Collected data
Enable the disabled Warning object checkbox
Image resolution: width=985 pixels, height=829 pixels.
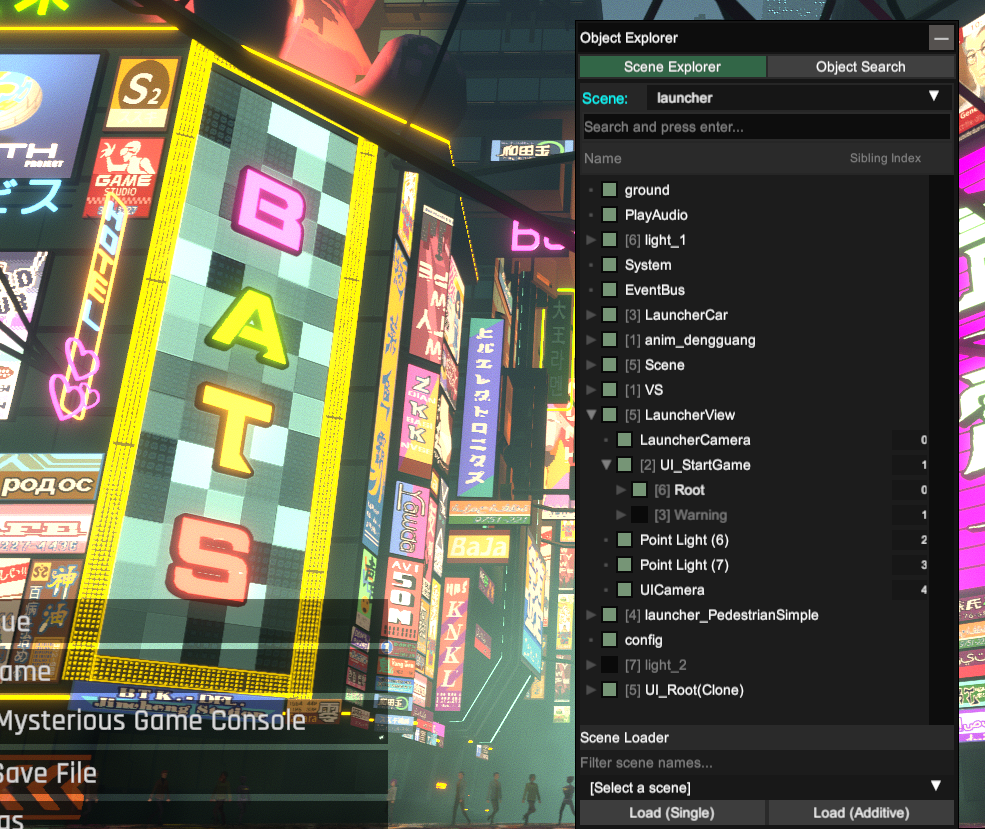pyautogui.click(x=639, y=515)
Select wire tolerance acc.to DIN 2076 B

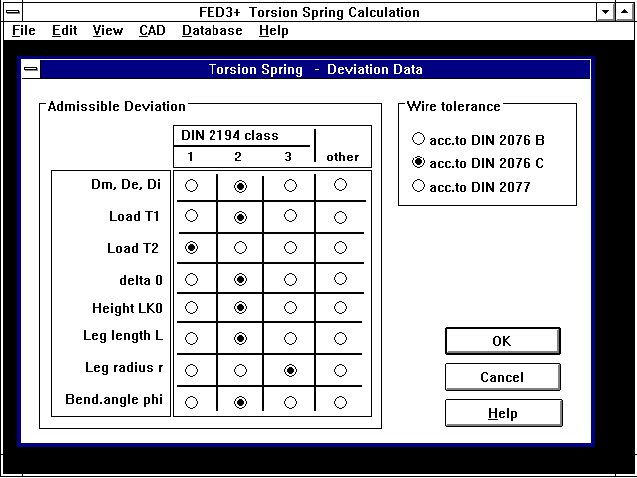418,139

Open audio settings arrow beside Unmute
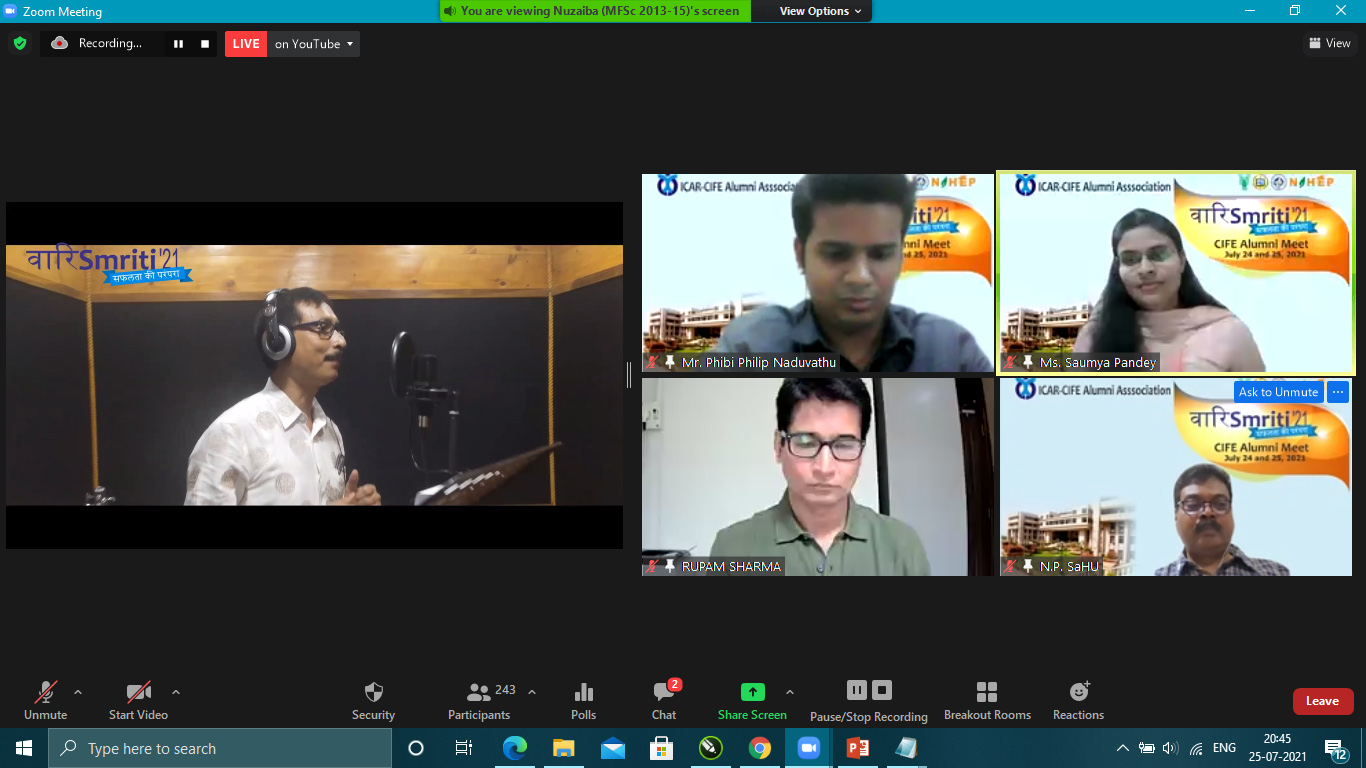(x=78, y=692)
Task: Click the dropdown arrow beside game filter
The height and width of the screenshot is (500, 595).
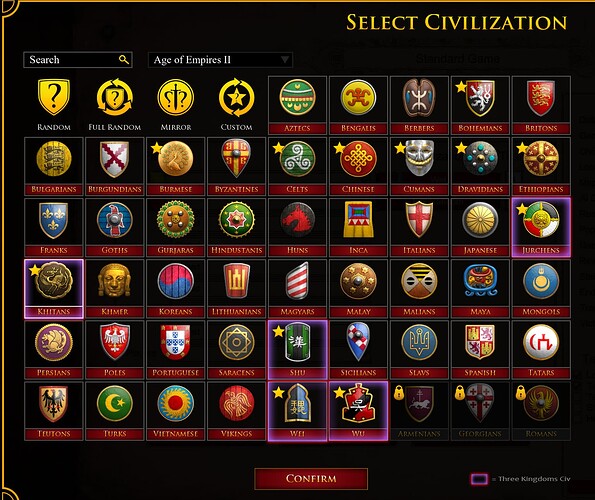Action: tap(285, 60)
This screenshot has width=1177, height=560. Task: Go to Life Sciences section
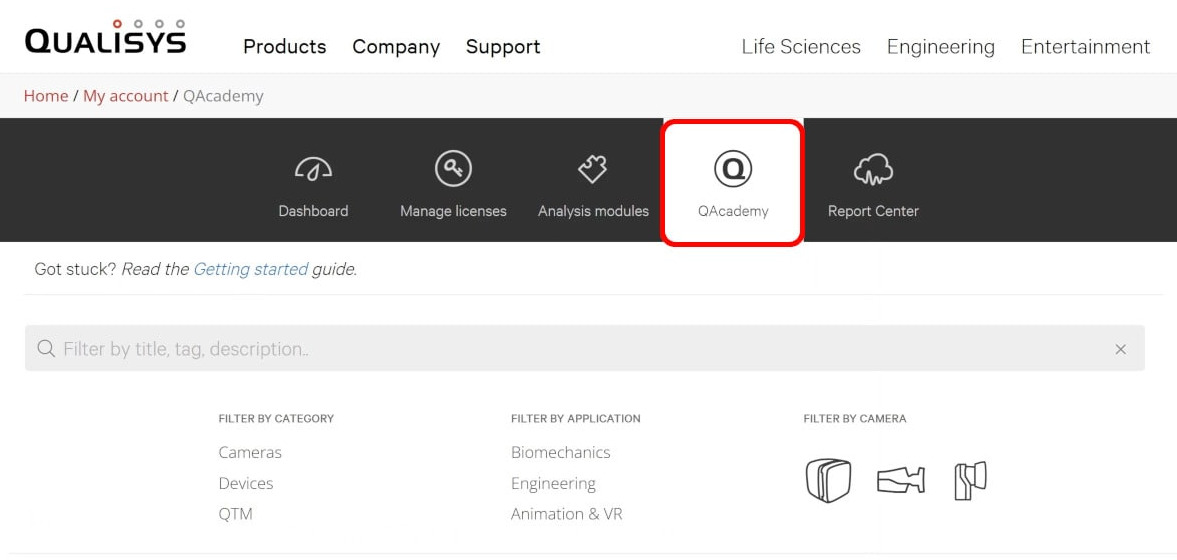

WHAT TO DO —
Read the entries and pick out all lines that include the word "Task".

ANSWER BOX —
Task: Click the dropdown arrow beside game filter
This screenshot has width=1177, height=560. Task: Go to Life Sciences section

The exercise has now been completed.